Nella sua esperienza professionale, Albertine è un caso unico?

No, ve ne sono altri: Albertine era la più brillante fra quelle ragazze. Ma nelle recluse, per intelligenti che siano, vi è sempre qualcosa che si è rotto dentro di loro, perché nessuno sceglie di andare in prigione. La prigione è uno scacco.

Che cosa, nel caso di Albertine,  è da considerarsi come un successo?

La sua riuscita nella vita letteraria. Ma questo successo l’ha avuto nonostante la prigione.

Intende dire che Albertine, comunque, avrebbe  scritto?

Sì. I suoi scritti d’infanzia contengono enormi promesse. Era un’alunna molto brillante.

Il Passe-peine fa assai  poche allusioni alla vita carceraria.

La vita carceraria era diventata per lei talmente abituale che non era più necessario parlarne.
Quando in seguito Albertine ne riparla è nel momento in cui progetta di scrivere sulla prigione: diventa allora attenta a ciò che di pittoresco vi è in essa, agli avvenimenti, mentre prima la prigione era la cornice che le era stata imposta, che aveva incorporato e che non sentiva più. Albertine dice che, in certo modo, in prigione era stata libera. Non riusciva quasi più ad immaginare che c’era un di fuori. D’altronde, quando è stata arrestata la prima volta, non sapeva più come organizzare la sua vita.

Si sarebbe forse fatta arrestare per poter essere mantenuta?

Ci sono stati anche questi casi. E’difficile affermarlo, ma penso che Albertine avrebbe potuto evitare l’arresto, se avesse voluto.

Lei dice che Albertine recitava continuamente una parte. E’ stato così anche in occasione del soggiorno a casa sua,  a “L’Abreuvage”?

Si è comportata da giovane donna gradevole, dolce, timida, affascinante. Non potevo sapere se era in assoluto autentica. Ci siamo intrattenute a conversare a lungo, ma non le ho mai posto delle domande. Mi ha molto interessata quello che ha scritto nel suo Diario a proposito di questo soggiorno. L’affetto si è instaurato fra noi a poco a poco.

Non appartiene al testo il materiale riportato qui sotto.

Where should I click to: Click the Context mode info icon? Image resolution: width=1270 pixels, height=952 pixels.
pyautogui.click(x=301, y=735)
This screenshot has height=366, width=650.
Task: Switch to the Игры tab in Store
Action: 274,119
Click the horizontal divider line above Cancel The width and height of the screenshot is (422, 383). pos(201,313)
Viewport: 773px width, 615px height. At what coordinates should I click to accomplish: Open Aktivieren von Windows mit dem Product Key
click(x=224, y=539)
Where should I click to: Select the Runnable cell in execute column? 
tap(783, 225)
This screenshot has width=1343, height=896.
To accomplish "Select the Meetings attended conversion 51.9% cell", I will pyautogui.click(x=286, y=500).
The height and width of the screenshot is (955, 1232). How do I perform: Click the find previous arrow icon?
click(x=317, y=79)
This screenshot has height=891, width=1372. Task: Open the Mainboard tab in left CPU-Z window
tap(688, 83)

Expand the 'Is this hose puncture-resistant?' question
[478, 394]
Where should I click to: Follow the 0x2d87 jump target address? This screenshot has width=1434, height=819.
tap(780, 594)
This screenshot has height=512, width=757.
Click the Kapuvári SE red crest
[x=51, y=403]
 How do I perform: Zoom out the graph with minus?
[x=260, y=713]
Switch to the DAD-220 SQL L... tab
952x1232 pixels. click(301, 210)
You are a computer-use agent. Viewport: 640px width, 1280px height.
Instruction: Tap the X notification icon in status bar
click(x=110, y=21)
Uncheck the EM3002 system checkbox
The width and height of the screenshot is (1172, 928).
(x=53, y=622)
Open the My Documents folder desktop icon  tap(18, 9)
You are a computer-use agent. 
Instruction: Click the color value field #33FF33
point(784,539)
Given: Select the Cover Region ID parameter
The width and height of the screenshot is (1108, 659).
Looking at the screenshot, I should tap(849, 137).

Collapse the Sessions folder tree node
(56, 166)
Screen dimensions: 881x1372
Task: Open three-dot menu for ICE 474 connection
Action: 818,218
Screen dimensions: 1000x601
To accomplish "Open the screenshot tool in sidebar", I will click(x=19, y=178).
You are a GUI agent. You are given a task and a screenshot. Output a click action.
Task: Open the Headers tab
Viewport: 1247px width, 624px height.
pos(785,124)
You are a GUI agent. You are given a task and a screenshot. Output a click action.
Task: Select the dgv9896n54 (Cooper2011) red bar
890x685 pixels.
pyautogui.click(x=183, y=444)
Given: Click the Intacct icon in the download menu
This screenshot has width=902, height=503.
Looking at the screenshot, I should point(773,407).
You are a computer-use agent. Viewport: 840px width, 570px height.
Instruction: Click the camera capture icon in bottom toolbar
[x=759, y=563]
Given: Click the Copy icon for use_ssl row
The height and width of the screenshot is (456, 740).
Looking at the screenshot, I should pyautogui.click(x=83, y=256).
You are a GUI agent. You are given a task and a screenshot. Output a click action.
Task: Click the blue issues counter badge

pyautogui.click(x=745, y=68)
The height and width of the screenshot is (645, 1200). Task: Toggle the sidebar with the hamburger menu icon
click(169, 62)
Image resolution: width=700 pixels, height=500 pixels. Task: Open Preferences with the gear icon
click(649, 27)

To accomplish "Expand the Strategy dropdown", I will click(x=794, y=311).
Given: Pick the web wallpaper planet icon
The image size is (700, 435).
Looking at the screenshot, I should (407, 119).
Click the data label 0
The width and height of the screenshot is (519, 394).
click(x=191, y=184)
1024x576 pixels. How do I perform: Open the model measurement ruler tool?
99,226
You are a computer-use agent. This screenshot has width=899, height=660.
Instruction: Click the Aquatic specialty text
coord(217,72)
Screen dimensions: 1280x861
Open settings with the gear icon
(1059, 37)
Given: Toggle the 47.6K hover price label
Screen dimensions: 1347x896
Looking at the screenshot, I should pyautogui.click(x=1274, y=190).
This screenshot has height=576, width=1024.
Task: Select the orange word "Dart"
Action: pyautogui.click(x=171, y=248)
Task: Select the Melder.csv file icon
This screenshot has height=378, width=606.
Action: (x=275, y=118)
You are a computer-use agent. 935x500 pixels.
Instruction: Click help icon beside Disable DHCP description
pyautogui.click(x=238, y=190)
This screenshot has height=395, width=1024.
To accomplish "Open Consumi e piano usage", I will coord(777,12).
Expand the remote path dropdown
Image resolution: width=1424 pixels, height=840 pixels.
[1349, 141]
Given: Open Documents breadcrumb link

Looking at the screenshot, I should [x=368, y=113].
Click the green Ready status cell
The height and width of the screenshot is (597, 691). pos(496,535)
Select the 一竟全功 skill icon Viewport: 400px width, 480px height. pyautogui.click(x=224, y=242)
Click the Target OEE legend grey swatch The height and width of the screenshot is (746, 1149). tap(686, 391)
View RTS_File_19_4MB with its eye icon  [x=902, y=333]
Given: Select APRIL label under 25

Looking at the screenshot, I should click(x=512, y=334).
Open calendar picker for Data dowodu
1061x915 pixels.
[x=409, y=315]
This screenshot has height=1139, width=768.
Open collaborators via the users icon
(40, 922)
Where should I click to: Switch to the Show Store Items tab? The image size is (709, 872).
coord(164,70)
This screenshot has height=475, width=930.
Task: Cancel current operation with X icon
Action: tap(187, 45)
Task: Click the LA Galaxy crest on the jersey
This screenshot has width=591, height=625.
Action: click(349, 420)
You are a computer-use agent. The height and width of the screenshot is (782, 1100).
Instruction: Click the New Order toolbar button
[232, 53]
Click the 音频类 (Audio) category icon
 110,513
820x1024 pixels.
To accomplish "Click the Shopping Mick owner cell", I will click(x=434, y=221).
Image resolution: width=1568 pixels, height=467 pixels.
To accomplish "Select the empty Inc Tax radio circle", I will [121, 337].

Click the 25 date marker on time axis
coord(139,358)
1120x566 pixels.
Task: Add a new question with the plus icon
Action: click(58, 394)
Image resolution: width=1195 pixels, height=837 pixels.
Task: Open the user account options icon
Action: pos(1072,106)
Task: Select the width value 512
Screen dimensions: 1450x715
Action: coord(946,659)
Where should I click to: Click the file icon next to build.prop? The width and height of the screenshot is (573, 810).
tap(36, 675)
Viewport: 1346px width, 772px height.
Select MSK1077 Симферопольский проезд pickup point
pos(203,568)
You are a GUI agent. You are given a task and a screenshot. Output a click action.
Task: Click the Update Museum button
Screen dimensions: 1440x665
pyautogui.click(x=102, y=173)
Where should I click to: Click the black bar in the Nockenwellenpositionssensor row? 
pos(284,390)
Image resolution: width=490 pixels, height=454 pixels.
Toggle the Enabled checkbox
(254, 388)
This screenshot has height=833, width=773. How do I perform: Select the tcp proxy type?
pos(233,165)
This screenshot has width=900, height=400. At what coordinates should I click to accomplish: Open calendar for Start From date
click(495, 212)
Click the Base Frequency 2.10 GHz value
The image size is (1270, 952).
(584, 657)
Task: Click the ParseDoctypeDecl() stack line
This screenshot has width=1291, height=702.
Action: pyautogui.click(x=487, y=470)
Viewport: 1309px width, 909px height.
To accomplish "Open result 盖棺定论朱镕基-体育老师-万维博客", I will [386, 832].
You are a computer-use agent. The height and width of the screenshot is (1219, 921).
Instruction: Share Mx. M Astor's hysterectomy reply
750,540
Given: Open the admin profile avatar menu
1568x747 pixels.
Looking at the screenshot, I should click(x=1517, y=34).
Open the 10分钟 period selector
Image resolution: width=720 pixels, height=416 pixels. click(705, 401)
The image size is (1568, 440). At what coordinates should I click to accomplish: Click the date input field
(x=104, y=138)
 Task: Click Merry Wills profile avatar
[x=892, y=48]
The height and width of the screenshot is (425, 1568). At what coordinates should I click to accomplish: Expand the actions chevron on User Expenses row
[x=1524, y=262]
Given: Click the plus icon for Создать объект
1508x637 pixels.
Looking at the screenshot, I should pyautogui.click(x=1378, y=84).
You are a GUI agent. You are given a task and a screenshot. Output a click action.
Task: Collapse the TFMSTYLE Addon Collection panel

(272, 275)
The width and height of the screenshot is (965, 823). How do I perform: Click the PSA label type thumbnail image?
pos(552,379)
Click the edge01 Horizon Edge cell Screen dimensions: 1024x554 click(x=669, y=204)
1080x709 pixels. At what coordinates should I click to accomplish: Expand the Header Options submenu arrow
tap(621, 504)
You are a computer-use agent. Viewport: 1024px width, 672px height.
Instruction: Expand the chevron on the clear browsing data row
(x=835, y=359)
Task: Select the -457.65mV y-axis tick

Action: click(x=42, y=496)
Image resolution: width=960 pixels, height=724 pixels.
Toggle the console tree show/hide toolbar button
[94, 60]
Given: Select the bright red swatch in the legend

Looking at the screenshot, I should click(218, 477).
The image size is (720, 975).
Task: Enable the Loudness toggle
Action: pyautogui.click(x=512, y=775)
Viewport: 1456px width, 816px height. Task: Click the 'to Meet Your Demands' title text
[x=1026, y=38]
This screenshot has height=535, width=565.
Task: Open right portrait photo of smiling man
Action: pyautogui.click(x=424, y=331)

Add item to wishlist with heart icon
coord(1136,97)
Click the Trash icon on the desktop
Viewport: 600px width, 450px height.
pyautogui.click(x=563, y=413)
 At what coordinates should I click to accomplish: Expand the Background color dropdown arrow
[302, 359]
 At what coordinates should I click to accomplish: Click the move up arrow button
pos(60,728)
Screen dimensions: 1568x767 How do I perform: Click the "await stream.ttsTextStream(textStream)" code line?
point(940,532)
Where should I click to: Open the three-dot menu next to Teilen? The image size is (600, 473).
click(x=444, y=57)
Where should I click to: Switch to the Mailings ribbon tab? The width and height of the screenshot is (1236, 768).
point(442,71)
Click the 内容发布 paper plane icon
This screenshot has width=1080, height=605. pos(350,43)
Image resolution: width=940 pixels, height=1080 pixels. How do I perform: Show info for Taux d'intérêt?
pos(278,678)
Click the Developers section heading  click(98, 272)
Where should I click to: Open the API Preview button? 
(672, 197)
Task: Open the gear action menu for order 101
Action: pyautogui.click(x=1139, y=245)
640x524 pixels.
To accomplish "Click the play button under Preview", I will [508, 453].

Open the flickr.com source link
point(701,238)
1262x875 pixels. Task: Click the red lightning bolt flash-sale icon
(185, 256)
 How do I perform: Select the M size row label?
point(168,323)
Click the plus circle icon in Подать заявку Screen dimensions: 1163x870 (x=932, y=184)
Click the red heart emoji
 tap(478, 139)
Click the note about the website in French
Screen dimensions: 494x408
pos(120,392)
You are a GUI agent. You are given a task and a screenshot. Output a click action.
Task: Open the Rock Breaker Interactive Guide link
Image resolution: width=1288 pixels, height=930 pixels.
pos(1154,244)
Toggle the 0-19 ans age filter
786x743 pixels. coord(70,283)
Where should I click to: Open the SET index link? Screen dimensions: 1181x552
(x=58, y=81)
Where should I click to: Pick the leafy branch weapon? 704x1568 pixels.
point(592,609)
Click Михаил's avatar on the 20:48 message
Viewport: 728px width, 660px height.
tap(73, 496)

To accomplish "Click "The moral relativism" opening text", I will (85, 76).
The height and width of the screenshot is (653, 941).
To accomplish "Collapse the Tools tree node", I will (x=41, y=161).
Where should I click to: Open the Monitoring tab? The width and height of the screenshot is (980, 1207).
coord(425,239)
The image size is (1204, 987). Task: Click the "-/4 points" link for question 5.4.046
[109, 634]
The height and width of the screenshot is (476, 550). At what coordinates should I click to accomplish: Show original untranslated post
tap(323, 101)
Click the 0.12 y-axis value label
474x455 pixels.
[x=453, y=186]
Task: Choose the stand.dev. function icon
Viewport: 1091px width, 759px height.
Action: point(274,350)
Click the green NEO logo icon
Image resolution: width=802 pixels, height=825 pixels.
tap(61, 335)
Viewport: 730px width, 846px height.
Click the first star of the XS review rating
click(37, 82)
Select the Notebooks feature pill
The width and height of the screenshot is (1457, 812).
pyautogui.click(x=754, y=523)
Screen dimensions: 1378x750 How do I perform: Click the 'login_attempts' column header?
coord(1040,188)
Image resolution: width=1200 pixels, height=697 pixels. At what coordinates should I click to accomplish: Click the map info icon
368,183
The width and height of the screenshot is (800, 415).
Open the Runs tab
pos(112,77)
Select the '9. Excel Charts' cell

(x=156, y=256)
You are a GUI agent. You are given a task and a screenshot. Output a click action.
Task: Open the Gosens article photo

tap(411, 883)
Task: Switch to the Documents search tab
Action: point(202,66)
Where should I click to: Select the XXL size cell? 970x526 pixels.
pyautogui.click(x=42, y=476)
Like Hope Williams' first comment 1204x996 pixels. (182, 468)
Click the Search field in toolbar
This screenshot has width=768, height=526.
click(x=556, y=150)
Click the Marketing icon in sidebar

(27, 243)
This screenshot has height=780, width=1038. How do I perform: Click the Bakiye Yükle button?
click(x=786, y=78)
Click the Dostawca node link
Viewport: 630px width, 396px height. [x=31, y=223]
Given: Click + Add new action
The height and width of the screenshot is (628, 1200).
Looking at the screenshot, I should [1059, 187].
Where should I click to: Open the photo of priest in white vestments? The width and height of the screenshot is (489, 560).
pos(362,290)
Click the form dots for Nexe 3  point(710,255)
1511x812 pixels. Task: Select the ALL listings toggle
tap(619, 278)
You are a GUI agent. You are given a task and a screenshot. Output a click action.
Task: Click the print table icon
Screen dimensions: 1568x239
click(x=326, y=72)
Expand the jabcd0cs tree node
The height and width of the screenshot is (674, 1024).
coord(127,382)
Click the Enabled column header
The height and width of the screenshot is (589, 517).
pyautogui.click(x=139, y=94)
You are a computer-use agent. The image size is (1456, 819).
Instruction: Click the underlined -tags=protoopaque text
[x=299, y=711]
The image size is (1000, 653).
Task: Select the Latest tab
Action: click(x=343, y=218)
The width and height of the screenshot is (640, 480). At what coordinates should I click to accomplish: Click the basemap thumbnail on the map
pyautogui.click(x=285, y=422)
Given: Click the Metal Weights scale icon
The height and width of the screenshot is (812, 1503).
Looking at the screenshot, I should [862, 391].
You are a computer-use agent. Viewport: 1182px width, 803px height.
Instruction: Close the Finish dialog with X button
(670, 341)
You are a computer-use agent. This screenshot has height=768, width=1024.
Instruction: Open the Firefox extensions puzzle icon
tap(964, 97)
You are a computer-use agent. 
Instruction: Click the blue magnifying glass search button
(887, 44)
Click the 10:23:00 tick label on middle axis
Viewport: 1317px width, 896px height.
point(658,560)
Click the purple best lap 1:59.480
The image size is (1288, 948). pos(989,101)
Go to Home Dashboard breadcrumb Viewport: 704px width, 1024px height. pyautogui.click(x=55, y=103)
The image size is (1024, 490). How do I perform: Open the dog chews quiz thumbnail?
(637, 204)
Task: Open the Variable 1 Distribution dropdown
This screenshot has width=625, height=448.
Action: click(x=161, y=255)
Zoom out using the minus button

Lei è stata, con Julien,  la persona che è andata più a fondo nella conoscenza di Albertine. Ha l’impressione di avere scoperto certe verità insite nel personaggio?

La verità di Albertine è ciò che ha scritto.

Ma lei ha altri strumenti di approccio rispetto a un semplice lettore.

Più si hanno strumenti e meno se ne sa di qualcuno. Ciò che mi ha colpito in Albertine, è il bisogno che aveva di annotare tutto, di conservare tutto; bisogno che mi sembra collegato alla domanda: chi sono? Da dove vengo? Tutti i suoi diari erano scritti sì per diletto letterario, ma anche per il bisogno di conoscersi, di ritrovarsi, di non perdere niente di sé.

Secondo lei, Albertine è riuscita a rischiarare le zone d’ombra della sua vita?

La sua opera non era conclusa. Nei suoi primi libri si era disfatta di tutti i rancori. La sua vera opera doveva ancora venire. Non si può sapere...

 

 

Intervista alla dr.ssa Christiane Gogois-Myquel di Claude Brahimi, tratta dal mensile “Magazine littéraire” n. 114 del mese di giugno 1976. Traduzione di Aldo Giungi.